◆ BRIEF: Each line from the one that holds "Where should I" to the end of the records is to be retyped exactly. Pictures are not part of the copy.
*** RECORD EXCERPTS Section Begins ***
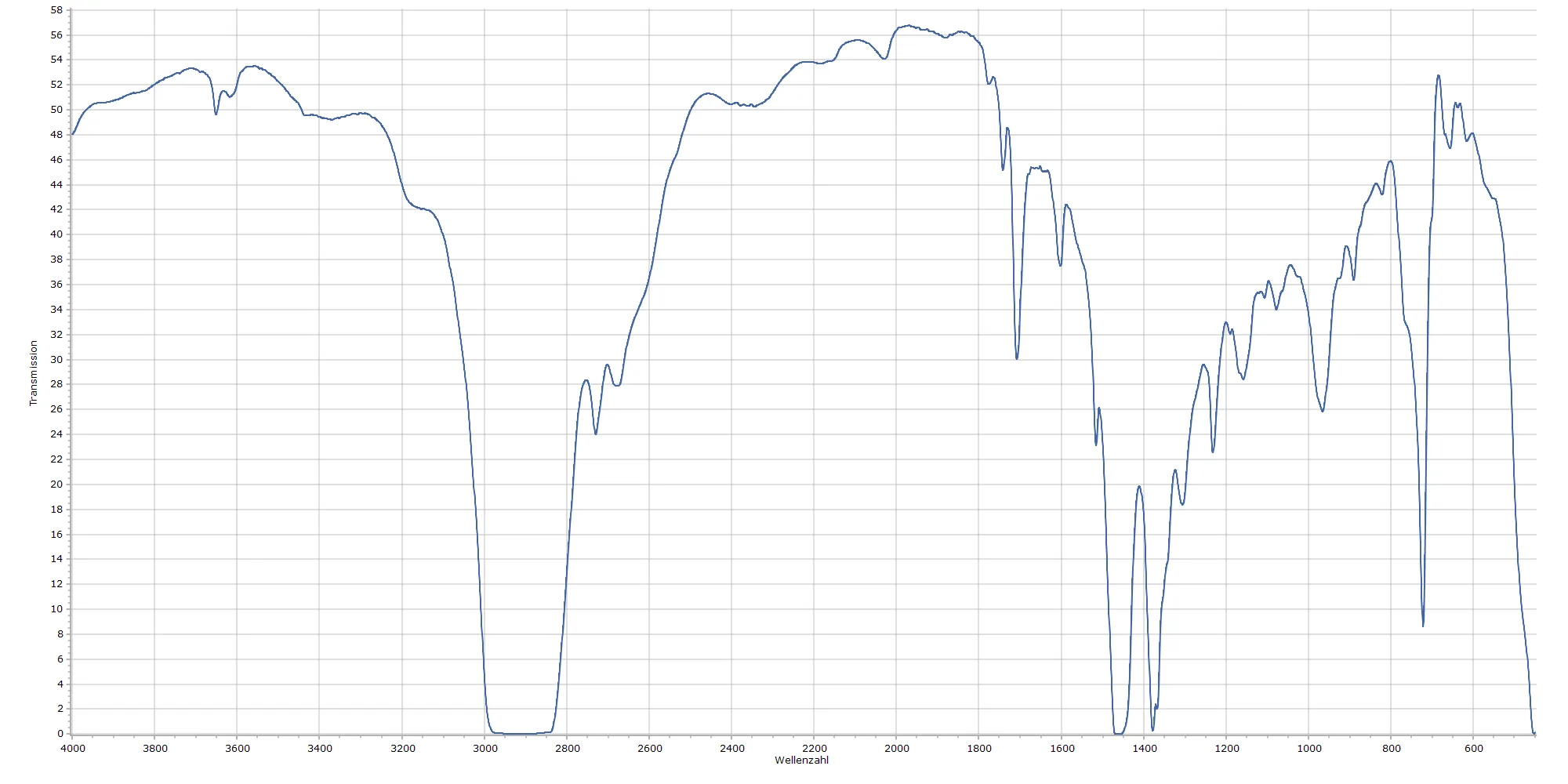Select the 1000 wavenumber tick label

coord(1309,748)
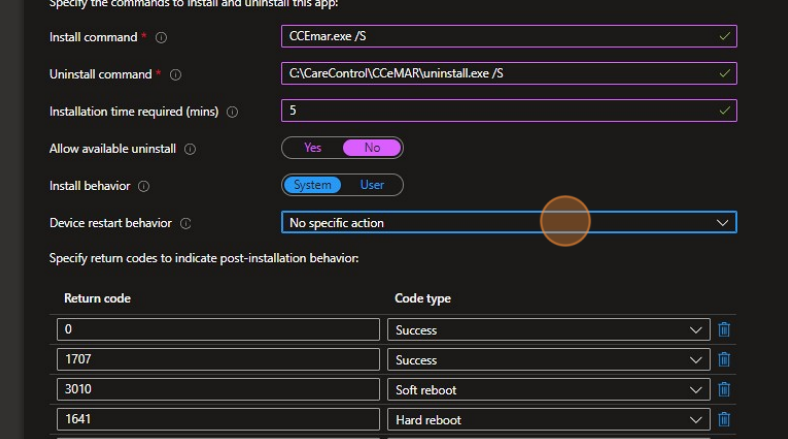Click info icon beside Installation time required
This screenshot has height=439, width=788.
233,112
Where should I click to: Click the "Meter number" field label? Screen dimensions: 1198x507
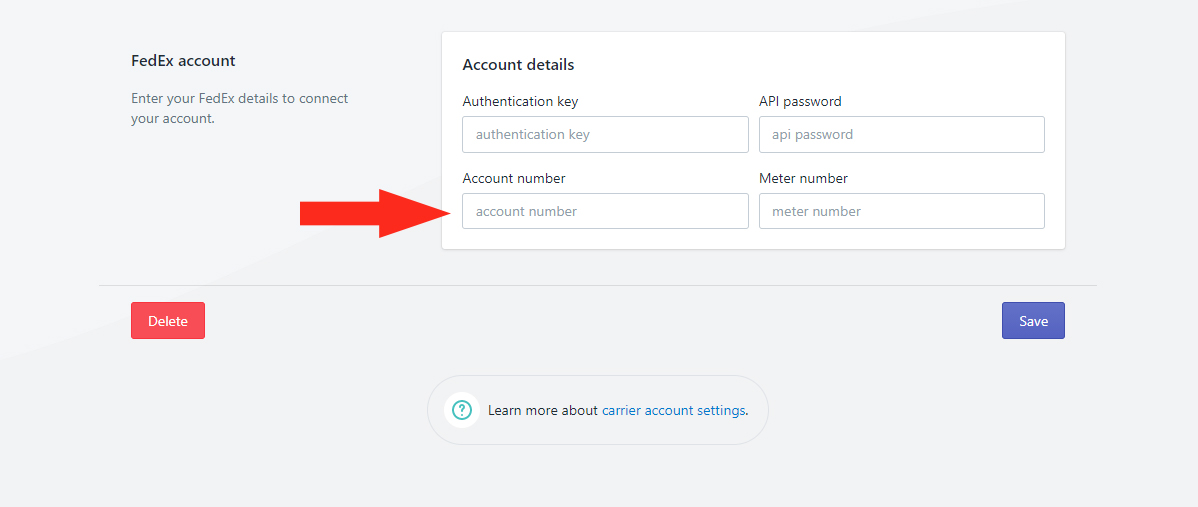[x=803, y=178]
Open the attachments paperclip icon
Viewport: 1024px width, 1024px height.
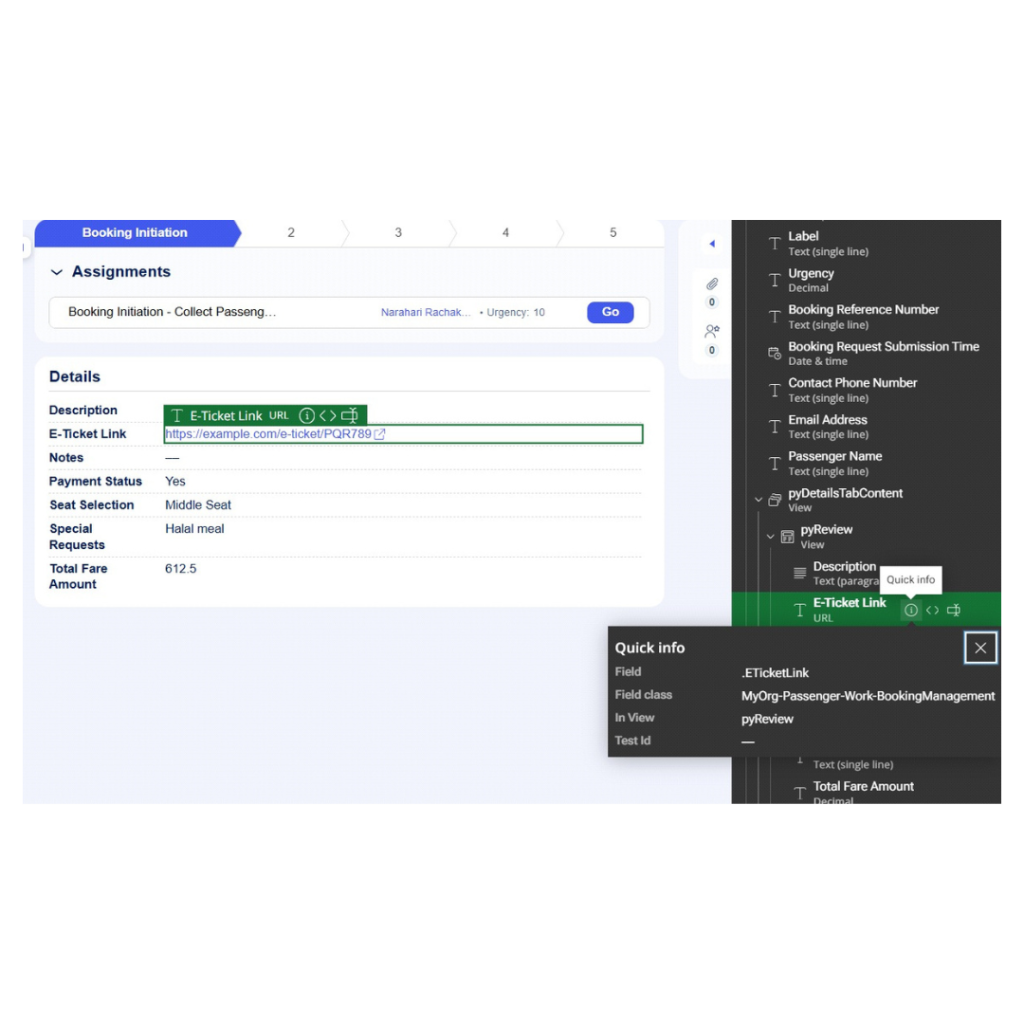(x=712, y=284)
*** RECORD EXCERPTS Section Ends ***
◆ EXERCISE ANSWER:
Where should I click to: Click the "Meter number" field label? Screen dimensions: 1198x507
[x=803, y=178]
Open the attachments paperclip icon
Viewport: 1024px width, 1024px height.
(x=712, y=284)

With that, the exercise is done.